Cass. com., 1 juillet 2020, n° 19-10.916

COUR DE CASSATION

Arrêt

Rejet

COMPOSITION DE LA JURIDICTION

Président :

Mme Mouillard

Avocats :

SARL Cabinet Briard, SCP Foussard et Froger

Caen, du 22 nov. 2018

22 novembre 2018

Faits et procédure

1. Selon l'arrêt attaqué (Caen, 22 novembre 2018), la société Le Relais de la forêt, qui exploitait un fonds de commerce dans des locaux donnés à bail par M. et Mme I..., associés à parts égales de cette société, ainsi que sur deux terrains appartenant à deux sociétés civiles immobilières, la SCI La Forêt et la SCI Le Cerf, dont M. et Mme I... détenaient l'intégralité du capital social, a été mise en liquidation judiciaire le 30 septembre 2016, Mme S... étant désignée liquidateur.

2. Le liquidateur a assigné M. et Mme I... pour leur voir étendre la procédure collective de la société Le Relais de la forêt en invoquant la confusion de leurs patrimoines.

Examen du moyen unique

Enoncé du moyen

3. M. et Mme I... font grief à l'arrêt de leur étendre la procédure de liquidation judiciaire de la société Le Relais de la forêt alors :

« 1°/ que l'existence de relations financières anormales de nature à caractériser une confusion de patrimoine suppose un transfert d'actifs ou de passifs d'un patrimoine à l'autre créant un déséquilibre tenant à l'absence de contrepartie ; qu'à ce titre le non-paiement des loyers par le preneur ne caractérise pas une relation financière anormale s'il trouve une contrepartie dans la réalisation par le preneur d'importants travaux de rénovation et d'agrandissement de l'immeuble objet du bail ; qu'en retenant que le non-paiement des loyers était de nature à établir l'existence de relations financières anormales quand elle constatait que la société Le Relais de la forêt avait réalisé d'importants travaux de nature à enrichir le bailleur, la cour d'appel qui n'a pas tiré les conséquences légales de ses propres constations a violé les articles L. 621-2 et L. 641-1 du code de commerce ;

2°/ qu'il appartient au demandeur à l'extension de la procédure collective de rapporter la preuve de l'existence de relations financières anormales de nature à la justifier ; qu'en retenant qu'il n'était pas démontré que le montant des travaux d'aménagement effectués par le preneur est d'une valeur équivalente au montant des loyers non payés, faisant ainsi peser la charge de la preuve sur le défendeur à l'action en extension, quand il appartenait à Mme S... de justifier du caractère anormal des relations financières en dépit des travaux réalisés à ses frais par le preneur, la cour d'appel a violé l'article 1315 (devenu 1353) du code civil. »

• _SEGMENT DE DONNÉES_:
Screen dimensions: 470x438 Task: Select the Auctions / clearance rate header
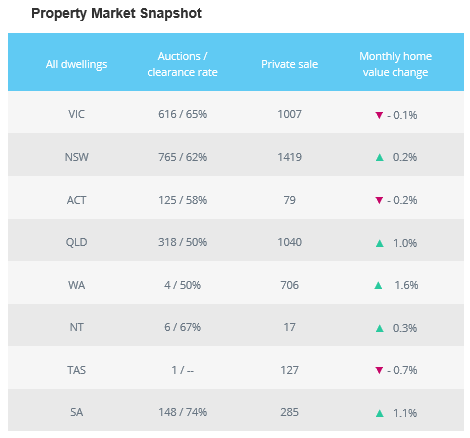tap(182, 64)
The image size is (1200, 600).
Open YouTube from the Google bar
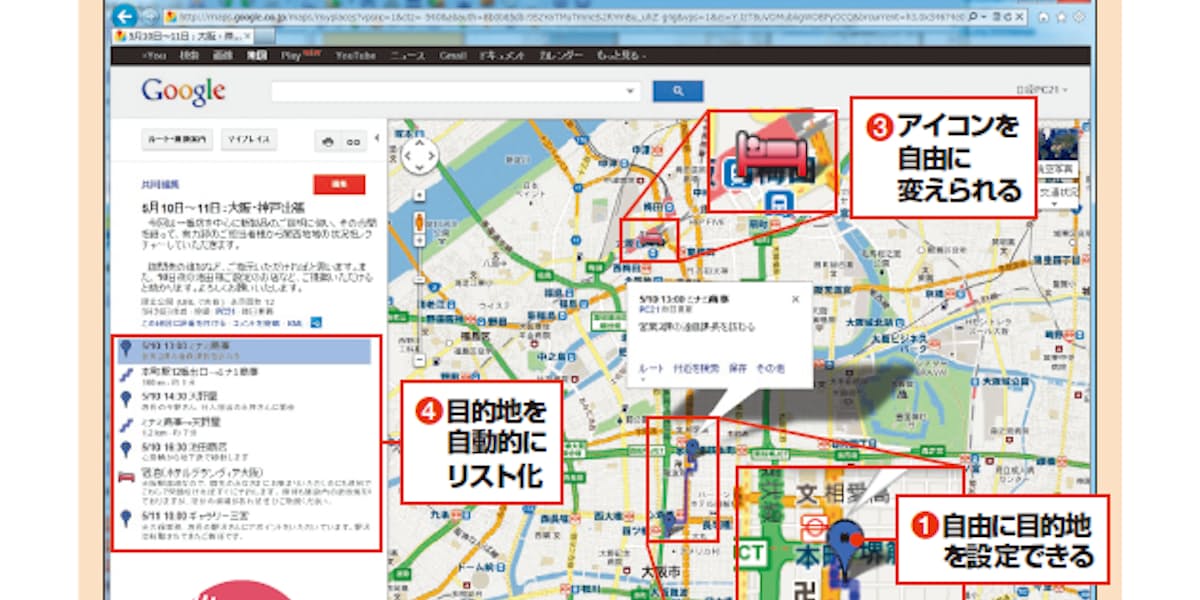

• _CONSIGNES DE TRAVAIL_: Réécrivez le passage de l'arrêt qui commence aux mots « 1. Selon l'arrêt » et s'arrête après « de leurs patrimoines. », en remplaçant « liquidateur » par « mandataire judiciaire ».

• _TÂCHE RÉALISÉE_:
1. Selon l'arrêt attaqué (Caen, 22 novembre 2018), la société Le Relais de la forêt, qui exploitait un fonds de commerce dans des locaux donnés à bail par M. et Mme I..., associés à parts égales de cette société, ainsi que sur deux terrains appartenant à deux sociétés civiles immobilières, la SCI La Forêt et la SCI Le Cerf, dont M. et Mme I... détenaient l'intégralité du capital social, a été mise en liquidation judiciaire le 30 septembre 2016, Mme S... étant désignée mandataire judiciaire.

2. Le mandataire judiciaire a assigné M. et Mme I... pour leur voir étendre la procédure collective de la société Le Relais de la forêt en invoquant la confusion de leurs patrimoines.